### WHAT TO PRODUCE
Your job is to set down the stretch of entries that opens with the line containing "Felleskjøpet fôrutvikling (61, 2024)" and closes with the line containing "[Suivez sur Facebook] (601, 2454)". Keep both end lines, copy each exactly, and add nothing.
**** EXERCISE MATERIAL
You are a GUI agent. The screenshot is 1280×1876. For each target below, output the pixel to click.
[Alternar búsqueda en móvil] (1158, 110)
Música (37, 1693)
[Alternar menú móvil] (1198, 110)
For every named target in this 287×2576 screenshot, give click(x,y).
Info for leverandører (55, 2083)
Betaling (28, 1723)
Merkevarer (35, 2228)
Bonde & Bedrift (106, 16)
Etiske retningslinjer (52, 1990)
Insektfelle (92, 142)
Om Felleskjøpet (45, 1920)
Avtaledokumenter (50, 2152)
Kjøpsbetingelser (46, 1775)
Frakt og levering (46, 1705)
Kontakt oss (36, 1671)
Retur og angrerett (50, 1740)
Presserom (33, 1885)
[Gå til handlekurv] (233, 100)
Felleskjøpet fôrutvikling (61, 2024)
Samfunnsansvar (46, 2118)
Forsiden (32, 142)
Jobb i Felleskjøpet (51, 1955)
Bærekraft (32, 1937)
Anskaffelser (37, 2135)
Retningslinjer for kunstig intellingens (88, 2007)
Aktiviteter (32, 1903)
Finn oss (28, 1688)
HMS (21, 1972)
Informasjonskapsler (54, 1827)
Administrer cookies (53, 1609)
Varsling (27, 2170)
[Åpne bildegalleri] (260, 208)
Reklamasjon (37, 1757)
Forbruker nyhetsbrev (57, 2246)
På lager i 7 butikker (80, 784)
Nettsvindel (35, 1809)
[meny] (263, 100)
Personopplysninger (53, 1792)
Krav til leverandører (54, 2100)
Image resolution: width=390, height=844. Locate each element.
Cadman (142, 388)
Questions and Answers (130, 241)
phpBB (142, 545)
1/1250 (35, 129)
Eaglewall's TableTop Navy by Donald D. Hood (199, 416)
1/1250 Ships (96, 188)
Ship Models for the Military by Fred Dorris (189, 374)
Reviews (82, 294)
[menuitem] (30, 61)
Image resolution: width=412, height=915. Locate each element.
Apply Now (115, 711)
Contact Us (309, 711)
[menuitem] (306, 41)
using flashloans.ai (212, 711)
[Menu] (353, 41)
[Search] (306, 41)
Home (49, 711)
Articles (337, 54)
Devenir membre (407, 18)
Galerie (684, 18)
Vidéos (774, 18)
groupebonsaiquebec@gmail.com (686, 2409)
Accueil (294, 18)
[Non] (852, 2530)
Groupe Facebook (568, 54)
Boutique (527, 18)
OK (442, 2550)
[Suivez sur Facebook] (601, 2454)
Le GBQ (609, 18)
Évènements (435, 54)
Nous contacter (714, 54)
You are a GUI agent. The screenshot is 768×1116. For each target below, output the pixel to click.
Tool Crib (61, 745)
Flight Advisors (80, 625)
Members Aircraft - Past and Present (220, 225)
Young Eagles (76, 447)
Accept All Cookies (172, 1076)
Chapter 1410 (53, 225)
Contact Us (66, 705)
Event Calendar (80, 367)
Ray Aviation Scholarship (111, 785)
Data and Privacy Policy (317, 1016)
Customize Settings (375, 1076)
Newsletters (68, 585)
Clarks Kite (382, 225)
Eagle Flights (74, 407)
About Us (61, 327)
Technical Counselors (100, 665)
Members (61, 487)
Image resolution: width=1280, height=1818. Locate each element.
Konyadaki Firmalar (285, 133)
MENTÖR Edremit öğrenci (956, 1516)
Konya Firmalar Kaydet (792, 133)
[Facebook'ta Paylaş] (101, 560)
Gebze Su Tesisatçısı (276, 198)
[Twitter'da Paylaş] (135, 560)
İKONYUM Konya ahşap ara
********
### EXERCISE RESULT
Felleskjøpet fôrutvikling (61, 2024)
Samfunnsansvar (46, 2118)
Forsiden (32, 142)
Jobb i Felleskjøpet (51, 1955)
Bærekraft (32, 1937)
Anskaffelser (37, 2135)
Retningslinjer for kunstig intellingens (88, 2007)
Aktiviteter (32, 1903)
Finn oss (28, 1688)
HMS (21, 1972)
Informasjonskapsler (54, 1827)
Administrer cookies (53, 1609)
Varsling (27, 2170)
[Åpne bildegalleri] (260, 208)
Reklamasjon (37, 1757)
Forbruker nyhetsbrev (57, 2246)
På lager i 7 butikker (80, 784)
Nettsvindel (35, 1809)
[meny] (263, 100)
Personopplysninger (53, 1792)
Krav til leverandører (54, 2100)
Image resolution: width=390, height=844. Locate each element.
Cadman (142, 388)
Questions and Answers (130, 241)
phpBB (142, 545)
1/1250 (35, 129)
Eaglewall's TableTop Navy by Donald D. Hood (199, 416)
1/1250 Ships (96, 188)
Ship Models for the Military by Fred Dorris (189, 374)
Reviews (82, 294)
[menuitem] (30, 61)
Image resolution: width=412, height=915. Locate each element.
Apply Now (115, 711)
Contact Us (309, 711)
[menuitem] (306, 41)
using flashloans.ai (212, 711)
[Menu] (353, 41)
[Search] (306, 41)
Home (49, 711)
Articles (337, 54)
Devenir membre (407, 18)
Galerie (684, 18)
Vidéos (774, 18)
groupebonsaiquebec@gmail.com (686, 2409)
Accueil (294, 18)
[Non] (852, 2530)
Groupe Facebook (568, 54)
Boutique (527, 18)
OK (442, 2550)
[Suivez sur Facebook] (601, 2454)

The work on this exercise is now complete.